# Solving "Less Than" Absolute Value Inequalities - Problem 2

Solving an absolute value inequality where we have a lot more going on. First thing we always want to do, when we are solving any sort of equation, or any inequality like this, is to get whatever the main pieces by itself. So in this case we are dealing with an absolute value. First thing we want to do is get that by itself.

So first, add over 9, the 3 and the absolute values stay the same, and we get less than 24. Divide by 3, 2x plus 4 is less than 8. So we now have an absolute value less than a number. And here we need to make two different equations. First being 2x plus 4 is less than 8, that’s the easy one, and we also need to remember our other equation which is the inside the absolute value stays the same. Now we need to make sure we flip the sign, and take the opposite of the number itself.

And whenever we are dealing with the absolute value less than, this becomes an end statement, this becomes an intersection. Once we have this, it’s like solving any other intersection of two inequalities. Solve for x independently on each. So for this one subtract 4 over, 2x is less than 4, divide by 2. X is less than 2. Same thing over here, subtract 4 over, divide by 2, x is greater than 6. -6 I think I did something wrong didn’t I? Yes negatives just don’t disappear so this is a -6. We are still dealing with the intersection. Draw a number line to see where these two things over lap.

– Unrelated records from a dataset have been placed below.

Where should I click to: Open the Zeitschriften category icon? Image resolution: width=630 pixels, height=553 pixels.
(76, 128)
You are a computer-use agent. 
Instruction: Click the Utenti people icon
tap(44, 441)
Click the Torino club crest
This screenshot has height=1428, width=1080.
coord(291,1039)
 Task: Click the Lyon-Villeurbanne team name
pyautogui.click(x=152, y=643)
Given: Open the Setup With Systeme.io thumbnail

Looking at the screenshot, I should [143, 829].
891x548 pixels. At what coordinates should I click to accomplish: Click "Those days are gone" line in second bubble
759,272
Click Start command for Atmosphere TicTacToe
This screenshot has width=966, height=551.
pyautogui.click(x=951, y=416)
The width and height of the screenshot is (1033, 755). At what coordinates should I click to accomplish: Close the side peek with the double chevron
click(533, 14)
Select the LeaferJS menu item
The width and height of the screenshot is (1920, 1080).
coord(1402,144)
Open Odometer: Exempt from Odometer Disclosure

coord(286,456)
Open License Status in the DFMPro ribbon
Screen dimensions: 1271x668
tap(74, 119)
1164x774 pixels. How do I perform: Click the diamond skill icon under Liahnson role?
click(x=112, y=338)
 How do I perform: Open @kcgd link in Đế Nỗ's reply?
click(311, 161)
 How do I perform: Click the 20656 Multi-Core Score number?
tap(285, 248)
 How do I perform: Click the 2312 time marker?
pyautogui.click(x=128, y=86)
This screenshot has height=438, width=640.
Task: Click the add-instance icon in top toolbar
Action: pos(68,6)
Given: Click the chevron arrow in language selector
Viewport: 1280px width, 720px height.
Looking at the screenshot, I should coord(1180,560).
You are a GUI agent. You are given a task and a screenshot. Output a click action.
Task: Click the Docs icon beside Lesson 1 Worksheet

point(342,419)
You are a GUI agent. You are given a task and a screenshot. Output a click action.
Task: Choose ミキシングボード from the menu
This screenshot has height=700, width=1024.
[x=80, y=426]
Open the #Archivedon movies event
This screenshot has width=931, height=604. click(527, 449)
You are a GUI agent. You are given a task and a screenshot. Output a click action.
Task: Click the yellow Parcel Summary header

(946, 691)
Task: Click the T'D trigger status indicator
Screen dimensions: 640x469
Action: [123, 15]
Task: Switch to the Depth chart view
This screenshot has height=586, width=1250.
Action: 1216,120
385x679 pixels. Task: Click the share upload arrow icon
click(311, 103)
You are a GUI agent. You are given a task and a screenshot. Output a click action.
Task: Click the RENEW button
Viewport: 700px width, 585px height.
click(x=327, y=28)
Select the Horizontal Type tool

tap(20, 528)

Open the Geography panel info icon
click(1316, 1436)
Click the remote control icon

We have a 2, x is less than 2, not equal to, so we are going to have a open circle shading down. x is greater than -6. -6 not included so open circle shading up. And we are looking for the intersection, we are looking for both of these our present. And either end we just have 1 and the middle is where they overlap. So our answer then is from (-6 2) because we are not including those two endpoints.

So to solve this out; first thing we did was isolate our absolute value, made our two equations. We knew that it was intersection because it is a less than statement.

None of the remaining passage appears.